(INSTRUCTIONS TO FOLLOW): Return the data given below exactly as it appears.

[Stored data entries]
Start of Block

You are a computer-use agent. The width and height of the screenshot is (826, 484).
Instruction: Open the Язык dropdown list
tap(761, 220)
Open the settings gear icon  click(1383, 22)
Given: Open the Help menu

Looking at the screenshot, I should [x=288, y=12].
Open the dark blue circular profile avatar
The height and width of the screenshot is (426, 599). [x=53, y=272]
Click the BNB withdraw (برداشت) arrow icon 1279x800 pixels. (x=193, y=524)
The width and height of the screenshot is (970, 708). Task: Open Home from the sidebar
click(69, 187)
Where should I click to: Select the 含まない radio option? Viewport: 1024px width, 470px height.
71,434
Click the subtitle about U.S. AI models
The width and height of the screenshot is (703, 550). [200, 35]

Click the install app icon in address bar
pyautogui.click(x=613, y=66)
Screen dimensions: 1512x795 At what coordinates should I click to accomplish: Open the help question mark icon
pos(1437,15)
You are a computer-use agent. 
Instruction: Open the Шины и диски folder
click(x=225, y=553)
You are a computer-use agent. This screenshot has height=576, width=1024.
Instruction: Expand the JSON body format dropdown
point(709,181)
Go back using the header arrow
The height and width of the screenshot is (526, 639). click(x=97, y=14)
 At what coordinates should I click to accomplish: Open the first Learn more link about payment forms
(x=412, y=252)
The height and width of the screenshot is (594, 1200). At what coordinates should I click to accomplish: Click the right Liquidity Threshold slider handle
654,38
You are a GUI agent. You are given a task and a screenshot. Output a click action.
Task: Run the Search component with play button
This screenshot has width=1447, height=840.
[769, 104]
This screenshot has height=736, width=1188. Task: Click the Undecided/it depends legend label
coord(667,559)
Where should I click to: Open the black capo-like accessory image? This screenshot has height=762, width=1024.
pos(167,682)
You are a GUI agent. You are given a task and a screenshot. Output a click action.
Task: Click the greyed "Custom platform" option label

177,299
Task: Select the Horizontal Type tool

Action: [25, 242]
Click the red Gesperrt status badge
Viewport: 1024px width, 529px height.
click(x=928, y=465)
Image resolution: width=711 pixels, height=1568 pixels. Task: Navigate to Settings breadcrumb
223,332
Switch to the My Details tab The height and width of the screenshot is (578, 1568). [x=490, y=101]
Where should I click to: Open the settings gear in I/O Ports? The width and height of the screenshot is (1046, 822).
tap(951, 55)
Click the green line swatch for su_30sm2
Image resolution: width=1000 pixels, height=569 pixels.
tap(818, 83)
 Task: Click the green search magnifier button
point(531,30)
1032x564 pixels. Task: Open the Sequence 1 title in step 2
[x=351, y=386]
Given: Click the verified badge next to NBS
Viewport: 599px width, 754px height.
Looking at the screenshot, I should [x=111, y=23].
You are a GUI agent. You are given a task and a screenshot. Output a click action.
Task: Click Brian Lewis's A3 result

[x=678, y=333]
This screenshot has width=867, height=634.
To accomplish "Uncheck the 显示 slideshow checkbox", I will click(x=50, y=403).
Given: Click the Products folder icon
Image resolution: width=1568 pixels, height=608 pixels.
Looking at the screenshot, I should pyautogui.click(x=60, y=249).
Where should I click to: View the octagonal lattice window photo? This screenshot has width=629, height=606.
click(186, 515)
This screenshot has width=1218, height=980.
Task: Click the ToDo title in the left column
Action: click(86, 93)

End of Block

(COMPLETED TASK):
You are a computer-use agent. The width and height of the screenshot is (826, 484).
Instruction: Open the Язык dropdown list
tap(761, 220)
Open the settings gear icon  click(1383, 22)
Given: Open the Help menu

Looking at the screenshot, I should [x=288, y=12].
Open the dark blue circular profile avatar
The height and width of the screenshot is (426, 599). [x=53, y=272]
Click the BNB withdraw (برداشت) arrow icon 1279x800 pixels. (x=193, y=524)
The width and height of the screenshot is (970, 708). Task: Open Home from the sidebar
click(69, 187)
Where should I click to: Select the 含まない radio option? Viewport: 1024px width, 470px height.
71,434
Click the subtitle about U.S. AI models
The width and height of the screenshot is (703, 550). [200, 35]

Click the install app icon in address bar
pyautogui.click(x=613, y=66)
Screen dimensions: 1512x795 At what coordinates should I click to accomplish: Open the help question mark icon
pos(1437,15)
You are a computer-use agent. 
Instruction: Open the Шины и диски folder
click(x=225, y=553)
You are a computer-use agent. This screenshot has height=576, width=1024.
Instruction: Expand the JSON body format dropdown
point(709,181)
Go back using the header arrow
The height and width of the screenshot is (526, 639). click(x=97, y=14)
 At what coordinates should I click to accomplish: Open the first Learn more link about payment forms
(x=412, y=252)
The height and width of the screenshot is (594, 1200). At what coordinates should I click to accomplish: Click the right Liquidity Threshold slider handle
654,38
You are a GUI agent. You are given a task and a screenshot. Output a click action.
Task: Run the Search component with play button
This screenshot has width=1447, height=840.
[769, 104]
This screenshot has height=736, width=1188. Task: Click the Undecided/it depends legend label
coord(667,559)
Where should I click to: Open the black capo-like accessory image? This screenshot has height=762, width=1024.
pos(167,682)
You are a GUI agent. You are given a task and a screenshot. Output a click action.
Task: Click the greyed "Custom platform" option label

177,299
Task: Select the Horizontal Type tool

Action: [25, 242]
Click the red Gesperrt status badge
Viewport: 1024px width, 529px height.
click(x=928, y=465)
Image resolution: width=711 pixels, height=1568 pixels. Task: Navigate to Settings breadcrumb
223,332
Switch to the My Details tab The height and width of the screenshot is (578, 1568). [x=490, y=101]
Where should I click to: Open the settings gear in I/O Ports? The width and height of the screenshot is (1046, 822).
tap(951, 55)
Click the green line swatch for su_30sm2
Image resolution: width=1000 pixels, height=569 pixels.
tap(818, 83)
 Task: Click the green search magnifier button
point(531,30)
1032x564 pixels. Task: Open the Sequence 1 title in step 2
[x=351, y=386]
Given: Click the verified badge next to NBS
Viewport: 599px width, 754px height.
Looking at the screenshot, I should [x=111, y=23].
You are a GUI agent. You are given a task and a screenshot. Output a click action.
Task: Click Brian Lewis's A3 result

[x=678, y=333]
This screenshot has width=867, height=634.
To accomplish "Uncheck the 显示 slideshow checkbox", I will click(x=50, y=403).
Given: Click the Products folder icon
Image resolution: width=1568 pixels, height=608 pixels.
Looking at the screenshot, I should pyautogui.click(x=60, y=249).
Where should I click to: View the octagonal lattice window photo? This screenshot has width=629, height=606.
click(186, 515)
This screenshot has width=1218, height=980.
Task: Click the ToDo title in the left column
Action: click(86, 93)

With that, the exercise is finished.